### YOUR TASK
Below are lines of data; restate word for word those running from the line containing "Refund policy (280, 1104)" to the line containing "Terms of Service (288, 1078)", inclusive, and no others.

### INFORMATION
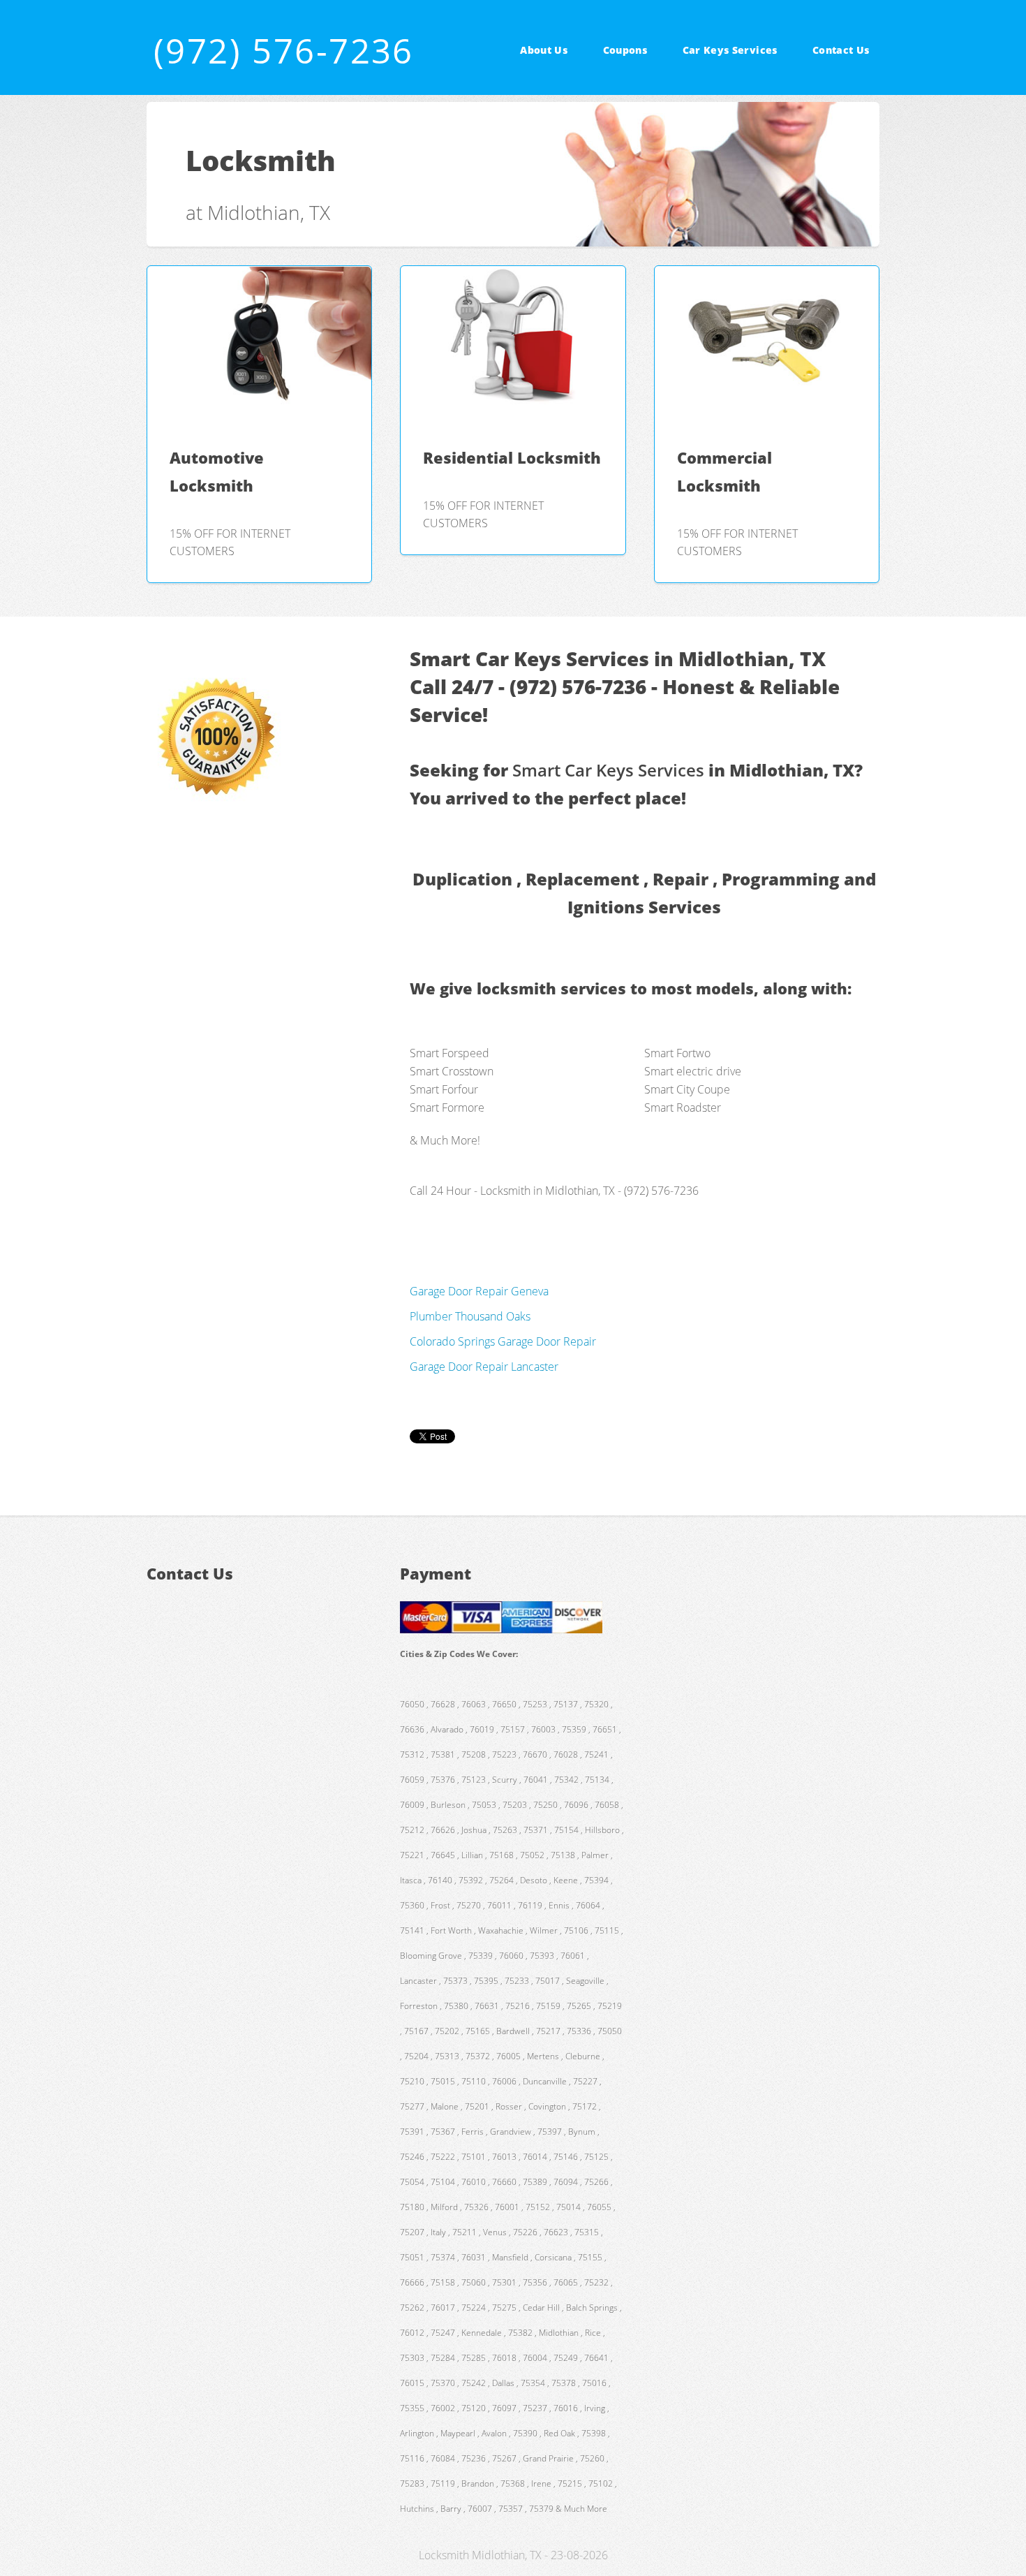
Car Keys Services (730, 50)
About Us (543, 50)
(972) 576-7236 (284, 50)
...
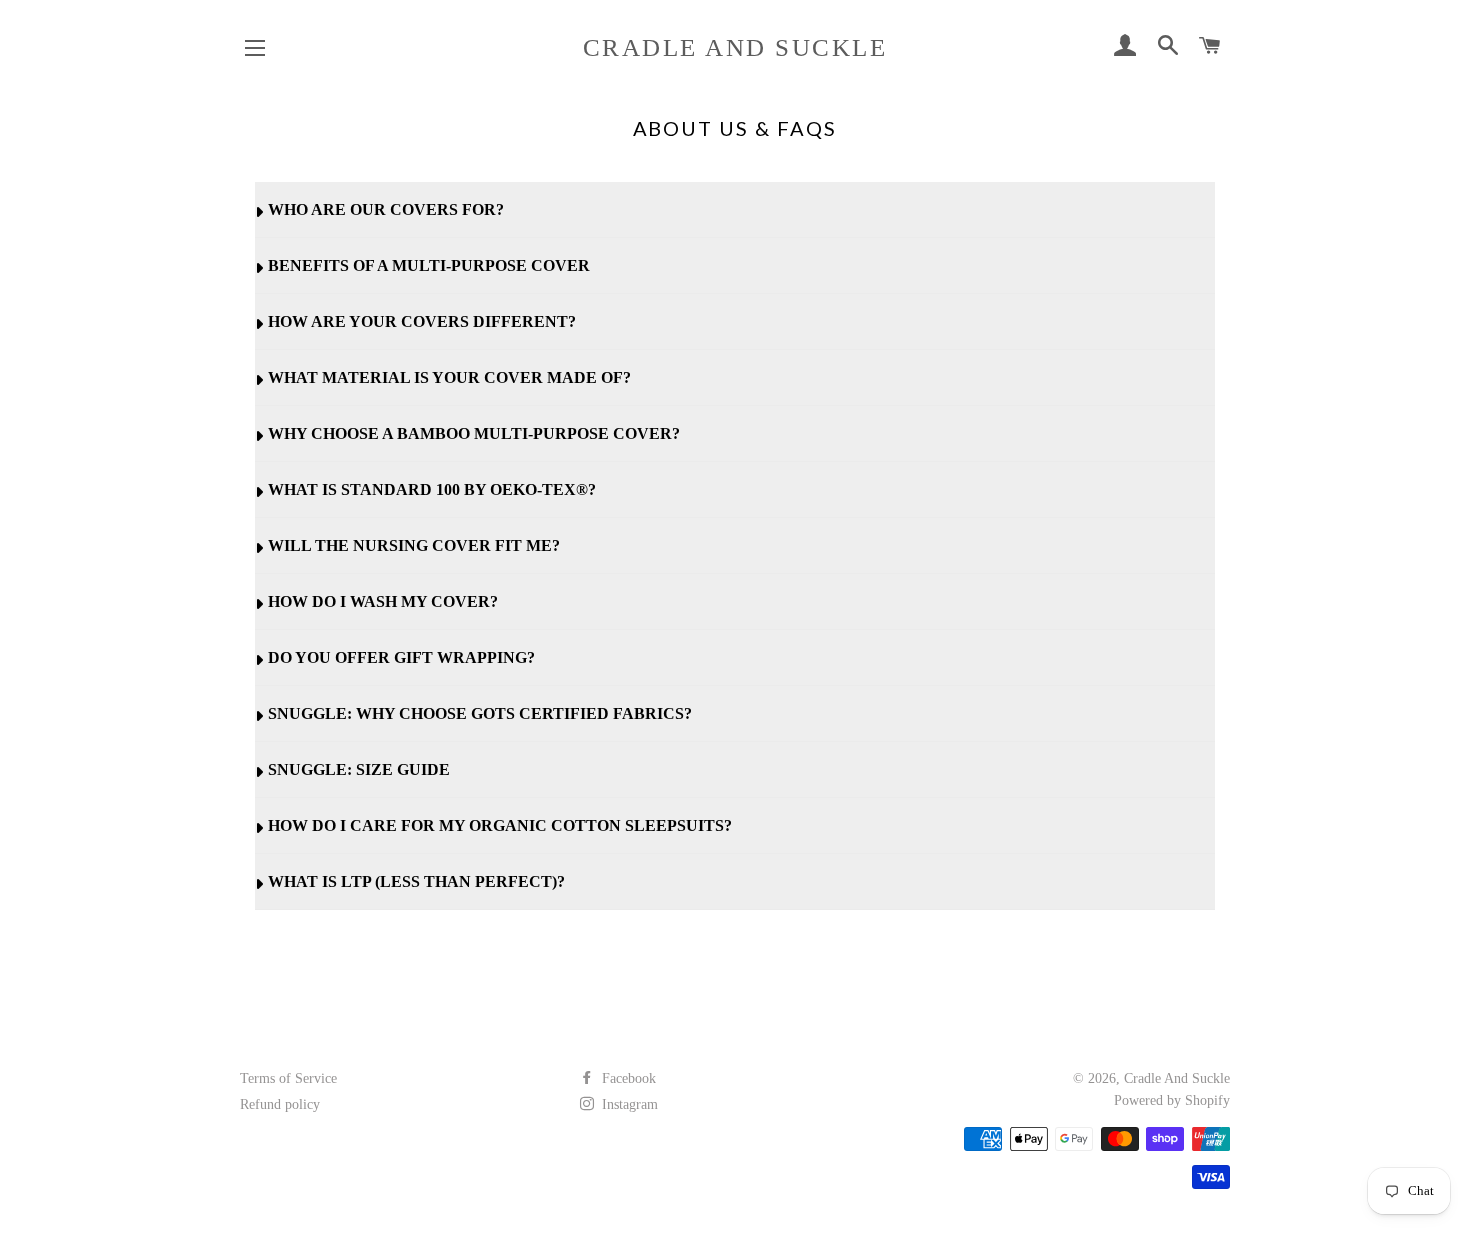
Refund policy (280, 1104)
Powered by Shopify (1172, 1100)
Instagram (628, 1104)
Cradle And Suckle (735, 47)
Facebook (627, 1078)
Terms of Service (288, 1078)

### ANSWER SPACE
Refund policy (280, 1104)
Powered by Shopify (1172, 1100)
Instagram (628, 1104)
Cradle And Suckle (735, 47)
Facebook (627, 1078)
Terms of Service (288, 1078)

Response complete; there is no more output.